Vale do Aço: o imbróglio envolvendo Usiminas, Fiemg e entidade de classe
Manifesto contrário a indenização bilionária da CSN conta com assinatura da Fiemg, que diz que nunca viu o documento
Em dezembro do ano passado, saiu um manifesto da Agenda de Convergência do Vale do Aço em apoio a investimentos na Usiminas e criticando a decisão do STJ que impôs uma indenização bilionária a um dos controladores da Usiminas, a Ternium, em favor da Companhia Siderúrgica Nacional (CSN). “Há expectativa de que os tribunais superiores revisem e revertam a decisão, evitando prejuízos à Usiminas e ao Vale do Aço. A presença considerada ilegal da maior concorrente (Ternium) no quadro acionário da Usiminas adiciona complexidade e tensão à situação”, diz o manifesto, assinado pelo presidente Luciano Araújo.

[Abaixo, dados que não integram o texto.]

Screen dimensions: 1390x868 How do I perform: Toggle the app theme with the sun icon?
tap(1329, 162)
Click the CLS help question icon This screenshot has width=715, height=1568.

O curioso é que a peça elenca o nome de 51 entidades que endossariam o documento. Entre elas, a Federação das Indústrias do Estado de Minas Gerais (Fiemg) regional Vale do Aço. Questionada pela CSN, acionista da Usiminas, a entidade nega ter participado da confecção do manifesto tampouco assinado qualquer documento e diz que Araújo não preside a Agenda de Convergência do Vale do Aço desde 2018.

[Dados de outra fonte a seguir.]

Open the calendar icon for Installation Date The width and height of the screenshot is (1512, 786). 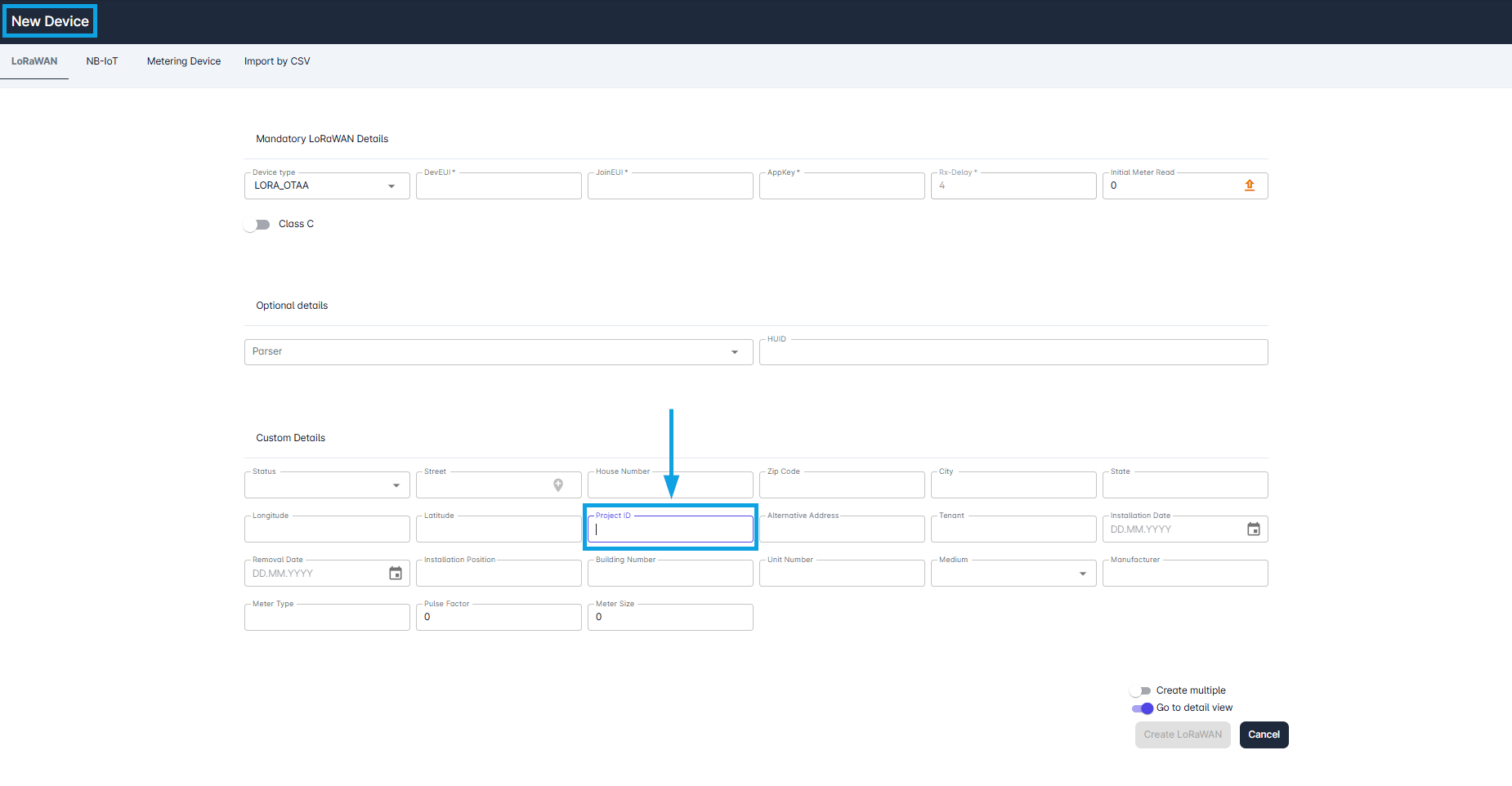coord(1254,529)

Questionado, Araújo afirmou que as reuniões são realizadas em espaço cedido pela Fiemg e que o manifesto foi lido aos presentes, não havendo objeções. “No manifesto, não consta assinatura das entidades que compõe a Agenda e sim uma lista das entidades que participam deste fórum de discussão”, diz Araújo. Vai entender.